Take a course on how to conduct legal research. You need to be an expert or particularly adept at researching in order to start a successful legal research firm.

Step 2.

Draft your business plan. It must detail every key element of your business. Explain what your legal research business will offer, how it will differ from your competition, and how you will finance and staff it. Explain your costs and overhead, and lay out your projected costs and income for the first five years. Develop a marketing plan.

Step 3.

Fund the business. Apply for loans or use your own personal savings to start the business.

Step 4.

File any state-required forms to legally form your business. If you plan on starting a corporation, you need to file the articles of incorporation with your state's Department of Labor. Limited liability companies require you to file an operating agreement. Check with your state's Department of Labor for required forms and fees you must file.

Step 5.

Find a location.
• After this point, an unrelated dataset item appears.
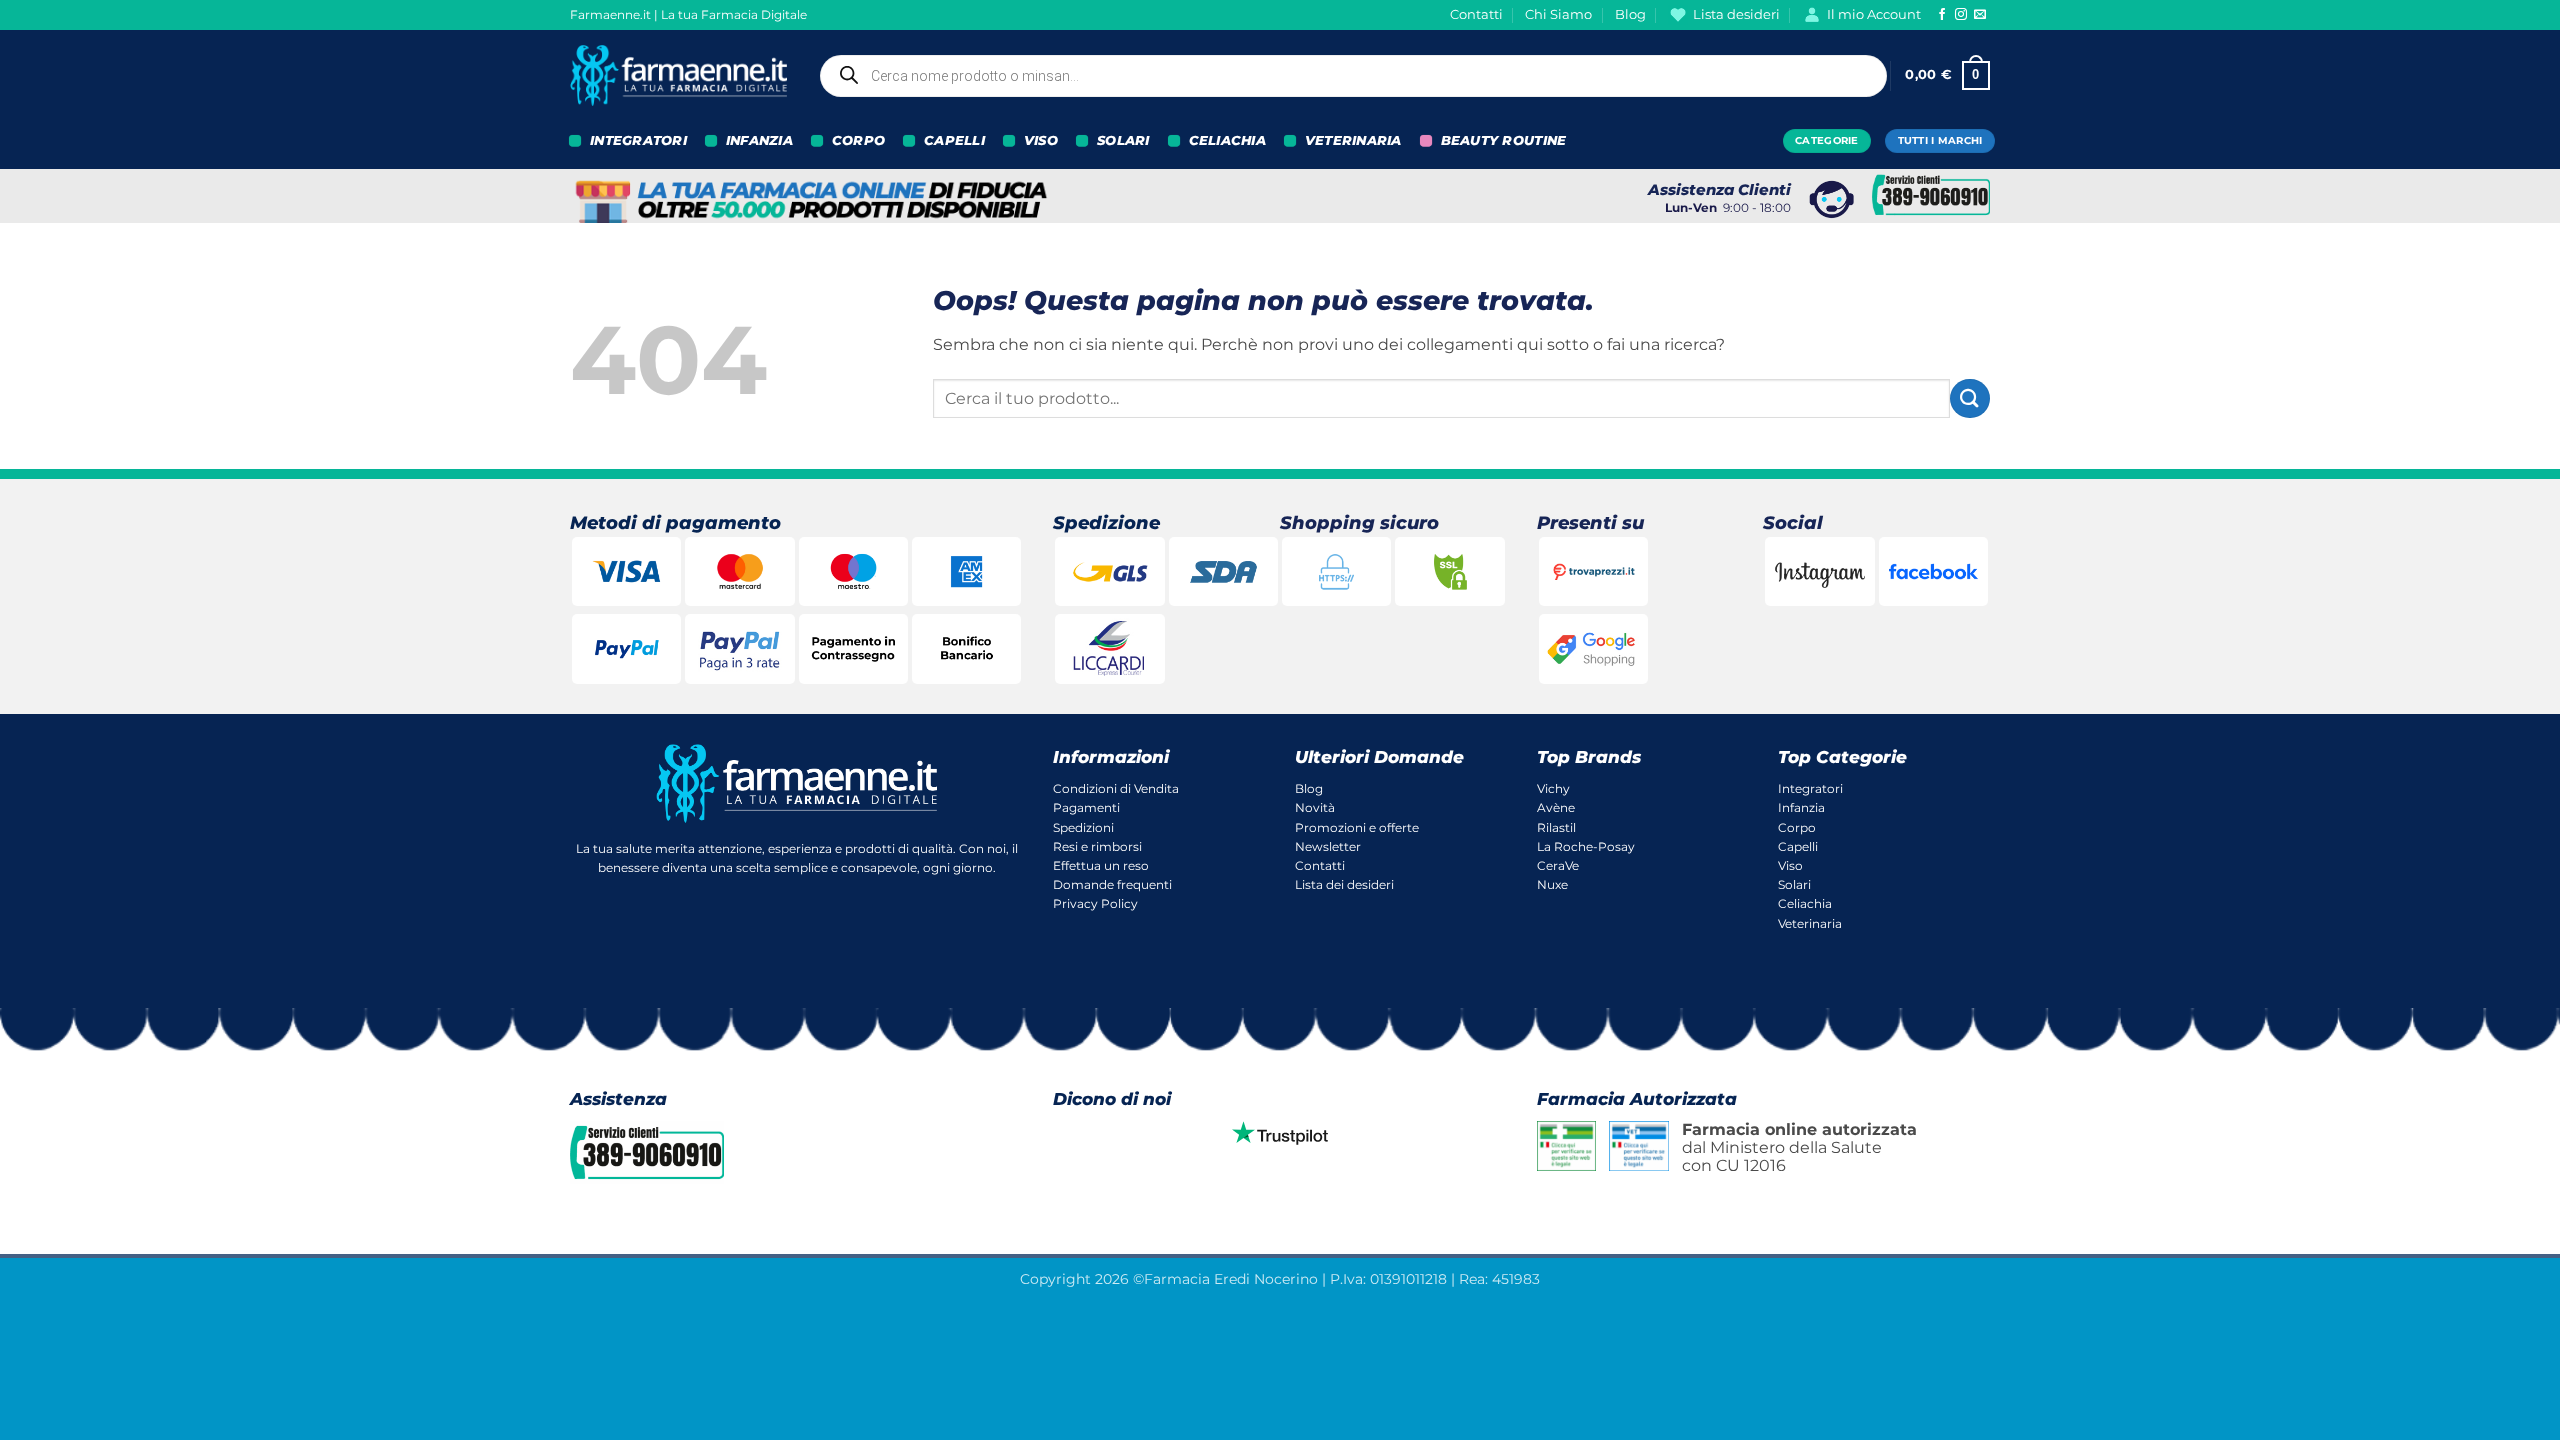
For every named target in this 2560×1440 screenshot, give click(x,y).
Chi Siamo (1558, 14)
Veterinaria (1810, 923)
If your legal research business is going to primarily use Internet research (from such services as WestLaw or Lexis), you just need enough space for computer terminals and printers. If you plan to amass a library of legal references and research texts, consider a larger space.

Step 6.

Market your legal research business. Visit law firms and offices in your area and introduce yourself. Consider using business cards, postcards and print advertisements to get your name out there.

Step 7.

Staff the business. Your hiring process must focus on individuals who understand legal research. Consider hiring new attorneys, paralegals and other experienced researchers.